No es necesario esperar hasta el día siguiente de las elecciones legislativas de Venezuela del domingo para hacer un análisis, indicó la columnista argentina Carolina Barros. "Ya conocemos cual será el resultado: otro triunfo más del presidente Hugo Chávez.” ¿Están en lo cierto ella y otros observadores extranjeros que predicen un triunfo de Chávez, gracias al proceso electoral fraudulento? ¿O la oposición podría sorprender con una victoria, como ocurrió en el referéndum constitucional de 2007, en el que Chávez buscaba poderes aún mayores?
Barros, en The Buenos Aires Herald, afirma correctamente, que las autoridades electorales de Venezuela, controladas por Chávez, crearon distritos electorales de tal manera que a la oposición le será prácticamente imposible ganar la mayoría en la Asamblea Nacional de 165 escaños, aún con más de la mitad de los votos. En efecto, gracias a nuevas leyes electorales impulsadas por el gobierno, los estados chavistas gozan de una representación parlamentaria mucho mayor que los estados opositores.
Elegir un congresista requerirá sólo 20.000 votos en el escasamente poblado Amazonas, controlado por Chávez, mientras que necesitará casi 400.000 votos en el estado densamente poblado de Zulia, con mayoría opositora, de manera que la oposición podría ganar el voto popular, pero Chávez seguirá con mayoría parlamentaria. Además, Chávez censura a la TV, intimida con acciones judiciales a los medios, y desembolsa mucho dinero en publicidad oficial. Y tiene otra ventaja: es probable que muchos opositores no voten, convencidos de que es una elección fraudulenta, o que incluso si la oposición resultara victoriosa, Chávez ordenaría al actual Congreso que se autodisuelva y cree un nuevo órgano legislativo incondicional al gobierno. Pero pese a todo, las encuestas prevén un final ajustado.

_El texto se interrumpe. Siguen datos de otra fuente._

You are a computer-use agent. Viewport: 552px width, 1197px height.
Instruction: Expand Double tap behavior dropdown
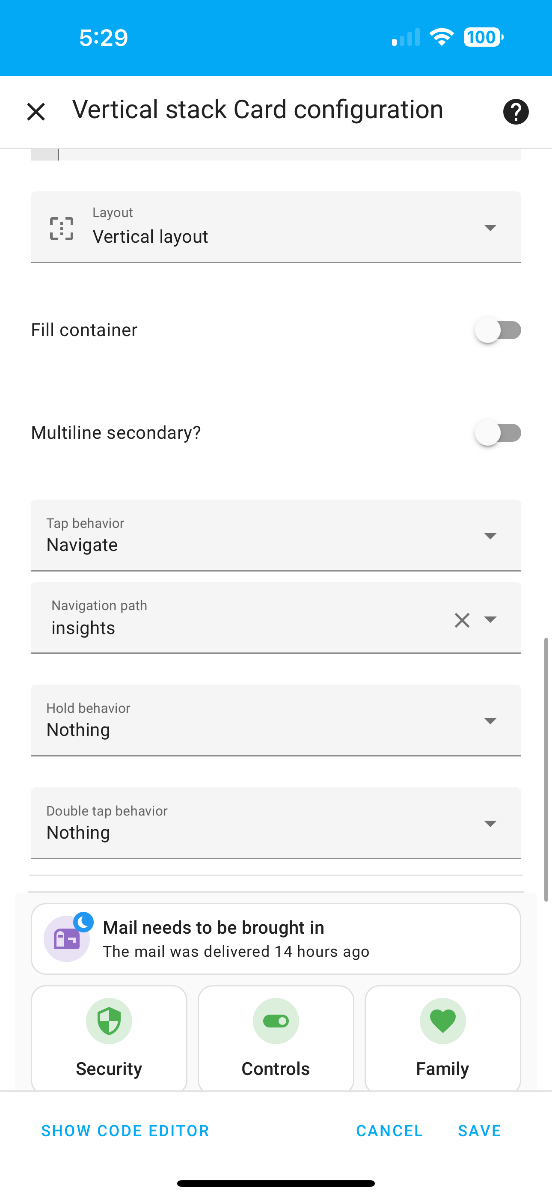click(x=276, y=823)
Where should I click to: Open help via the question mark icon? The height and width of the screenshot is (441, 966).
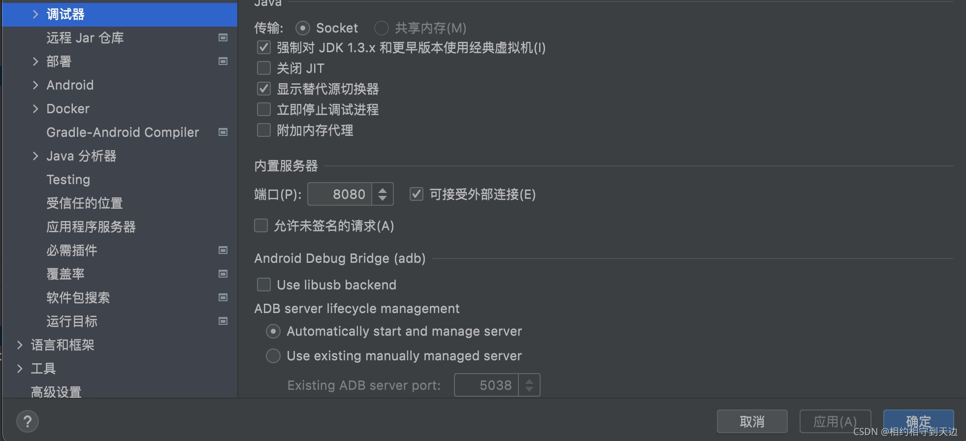[28, 421]
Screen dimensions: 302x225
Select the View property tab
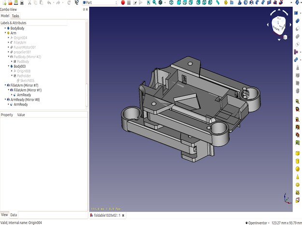pyautogui.click(x=4, y=214)
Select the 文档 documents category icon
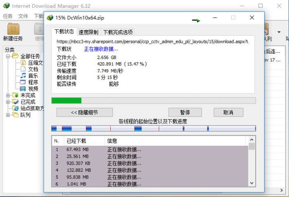 point(23,69)
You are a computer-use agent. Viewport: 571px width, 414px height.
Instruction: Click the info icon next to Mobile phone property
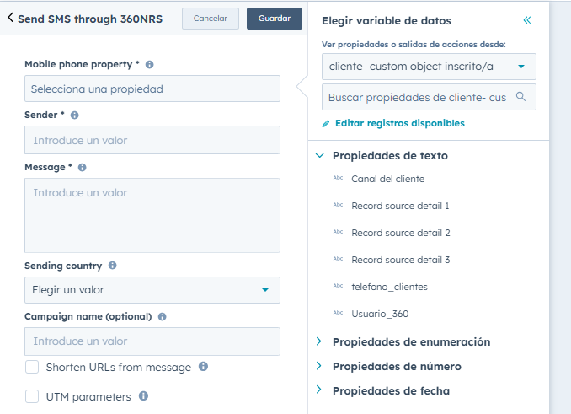(x=150, y=64)
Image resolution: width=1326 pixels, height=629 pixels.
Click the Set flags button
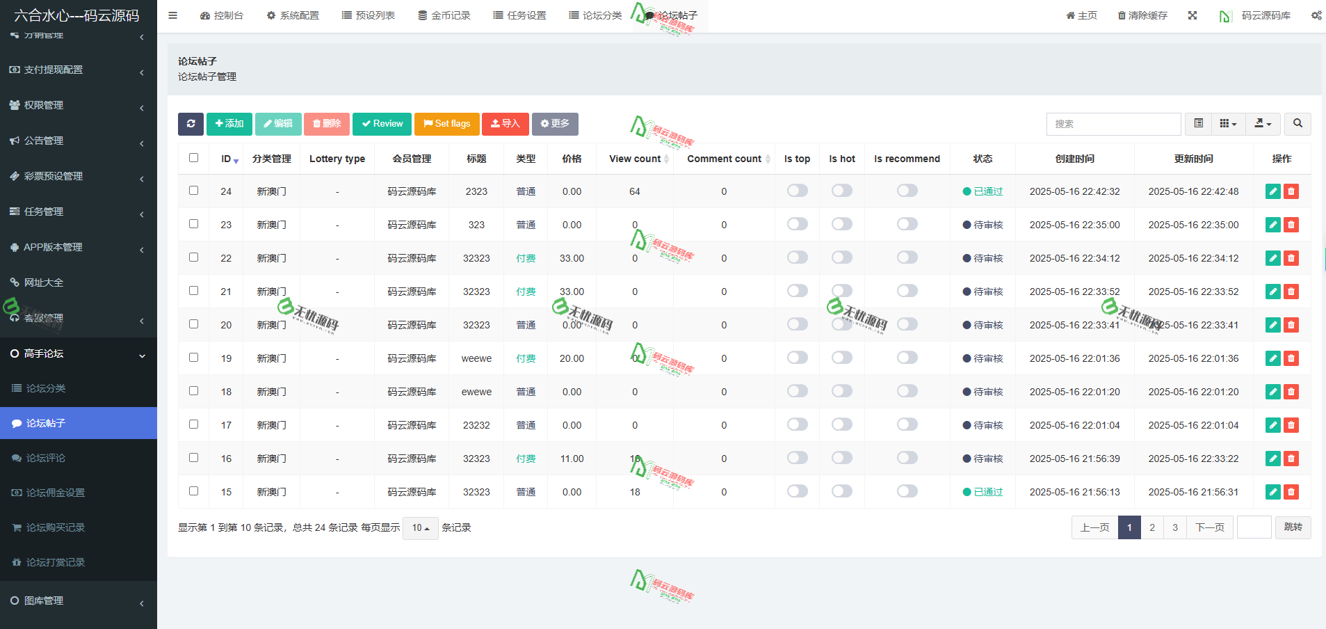446,124
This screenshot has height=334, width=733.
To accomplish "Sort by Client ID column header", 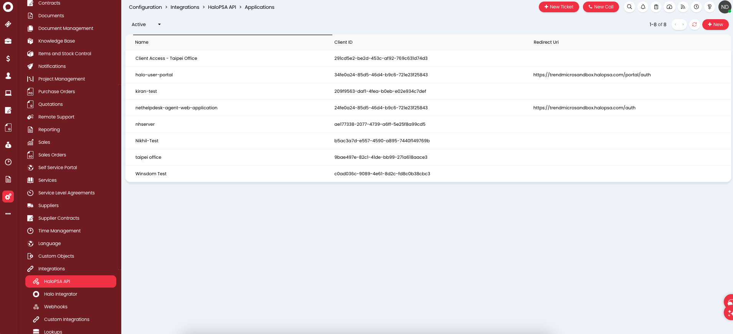I will click(343, 42).
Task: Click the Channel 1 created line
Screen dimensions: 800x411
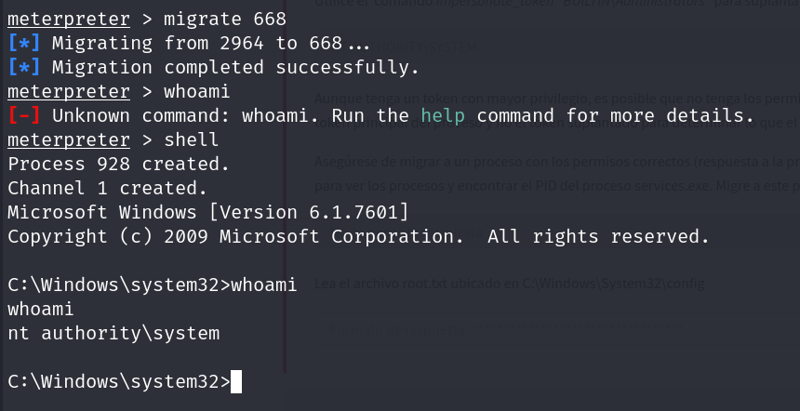Action: (108, 188)
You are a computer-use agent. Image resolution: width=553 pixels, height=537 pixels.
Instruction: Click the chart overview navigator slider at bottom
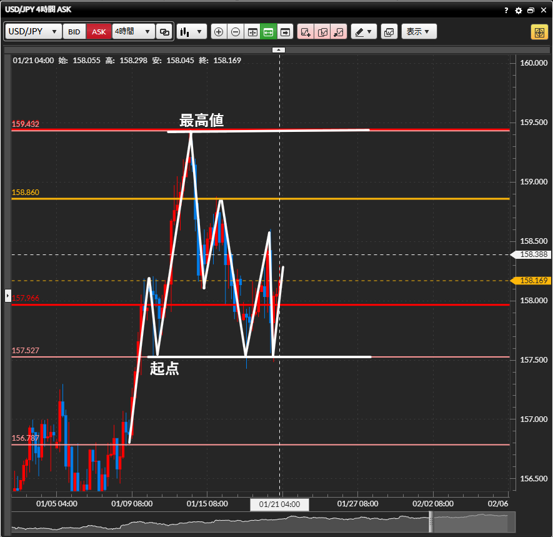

Hinterlaces dice que el 34% de los probables votantes planea elegirá candidatos de oposición, mientras que el 32% lo hará a favor de chavistas y el resto está indeciso. Aún así, la oposición ganaría sólo 69 bancas, mientras que el gobierno obtendría 96 bancas. Otra encuesta de Datanálisis revela que 27% de los probables votantes votará a chavistas, 25% por la oposición, y el resto está indeciso. Ambas encuestas, con margen de error del 3%, hacen el resultado más imprevisible.
Si es que podemos calificar de "victoria” al resultado de un proceso electoral fraudulento, Chávez va a ganar. Pero si a la oposición le va bien, su nueva presencia en la Asamblea Nacional -más la crisis económica, una inflación del 30% y la creciente escasez de alimentos- podría marcar un parteaguas en la historia reciente de Venezuela.